Les livres « littéraires », ceux qui ne laissent pas assez entrer le dehors, eh bien, qu’ils se taisent à jamais, semble dire Issenhuth dans des propos à peine voilés. On s’étonnera de la rigidité d’un homme qui s’est toujours méfié des idées dogmatiques. Mais elles ne sont peut-être que provocations, saines remises en question d’un monde littéraire sclérosé, qui fait du roman la forme ultime, au point qu’on ne peut se dire un écrivain accompli sans avoir tâté du genre. L’auteur, qui travailla au Devoir pendant plusieurs années en tant que critique littéraire, ne ménage d’ailleurs pas le milieu de la littérature québécoise, dont il dénonce le « mythe de la décolonisation culturelle » ou l’art institutionnalisé. « La critique hostile, dira-t-il, est le seul médicament connu contre l’enflure, les hâbleries, les éléments décoratifs, les jongleries sans conséquence. »
« J’ai pour axiome instinctif que ce qui me passe par la tête n’intéresse que moi. Dans ces conditions, pourquoi publier ? » se demande en toute cohérence Issenhuth. Il faut bien le dire, l’auteur semble avoir rédigé ces carnets dans le but d’en faire un jour un livre. Il les rendra en effet publics, dit-il, à cause de la possibilité « qu’une conjonction imprévue survienne, que quelques têtes se reconnaissent fugacement dans la [s]ienne, et pour fournir un aliment à cette possibilité de conjonction ». Chose dite, chose faite.
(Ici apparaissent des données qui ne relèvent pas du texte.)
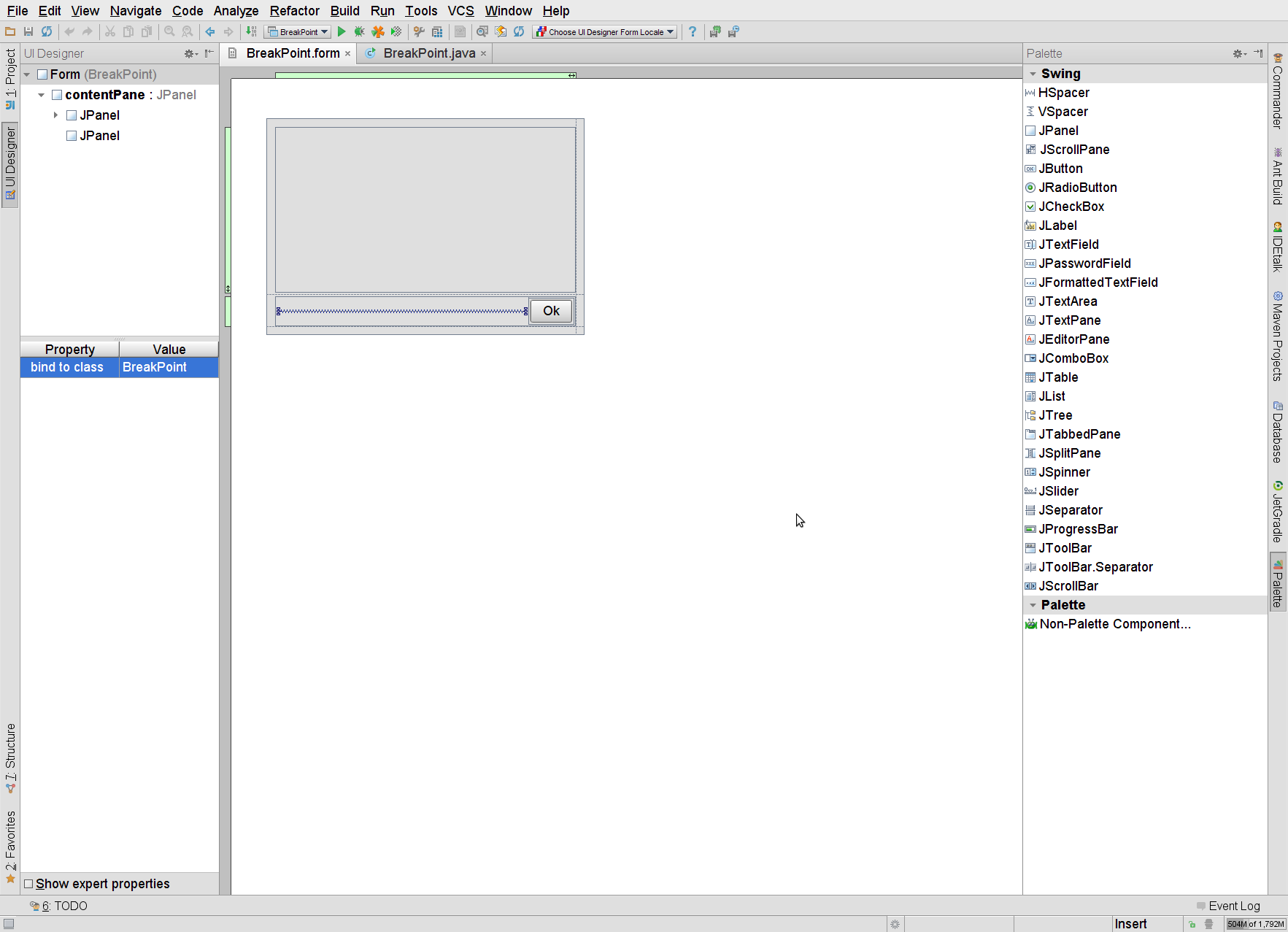Start the debugger from the toolbar
The width and height of the screenshot is (1288, 932).
coord(358,31)
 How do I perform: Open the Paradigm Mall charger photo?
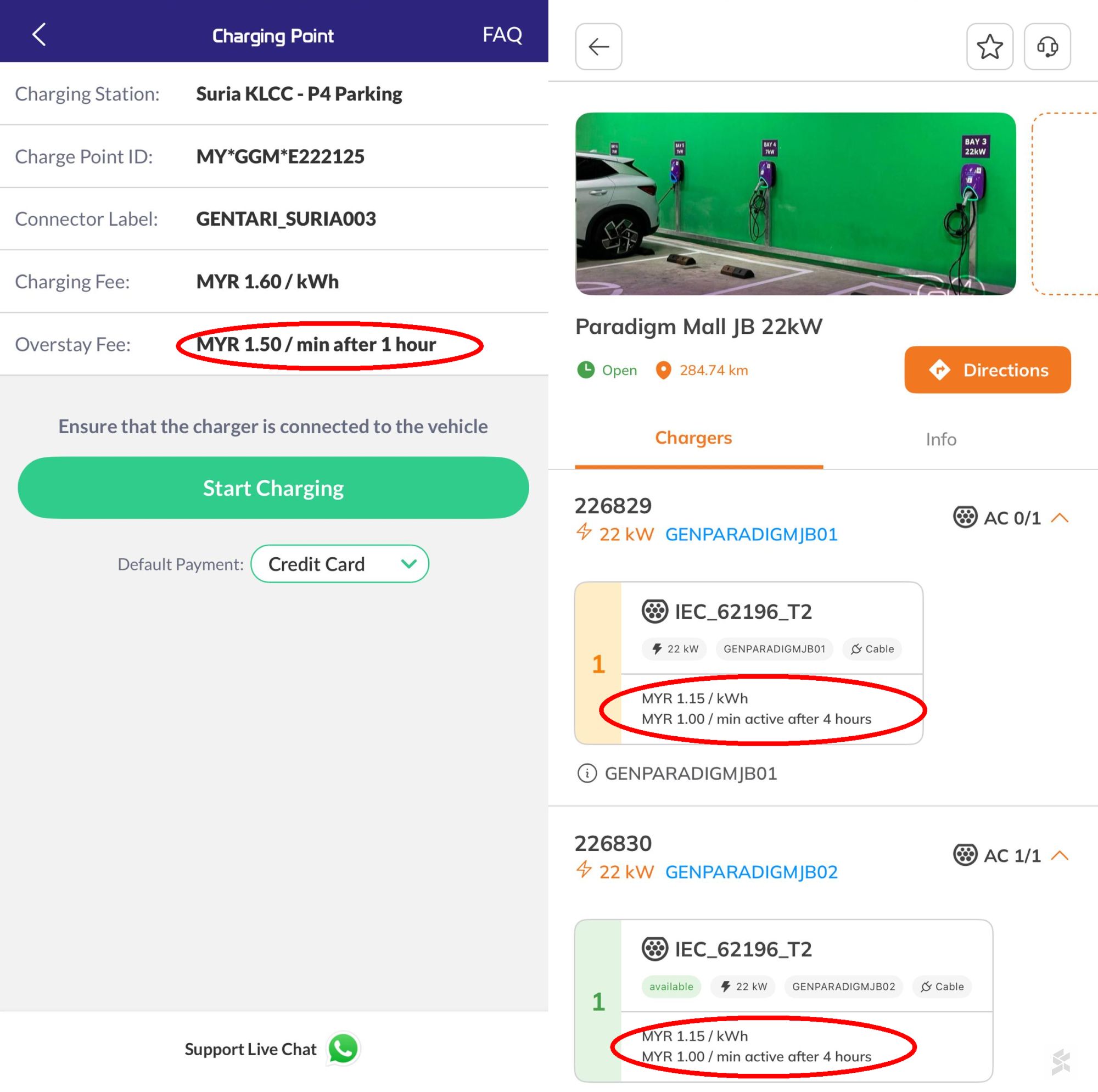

1. Jean-Pierre Issenhuth, La géométrie des ombres, Boréal, Montréal, 2012, 179 p. ; 22,95 $.
EXTRAITS
Dans les îlots récemment bâtis, elles sont partout, ces allées de cimetière, et de chaque côté, les monuments funéraires sont si hauts et si rapprochés qu’on circule entre des murs gris presque continus d’où dépassent, en hiver, aussi serrés que les maisons, des abris Tempo incolores qu’on dirait des tiroirs de morgue ouverts, avec pour ciel bleu des bacs de recyclage, un jour sur sept.
p. 20
Dans un carnet comme à chaque partie de croquet, la boule frappée par le maillet franchit le même ensemble d’arceaux, mais l’angle d’accès à chaque arceau est toujours légèrement différent. C’est ainsi que mon monde se présente, et j’ignore si ce monde labyrinthique est vraiment habitable par d’autres.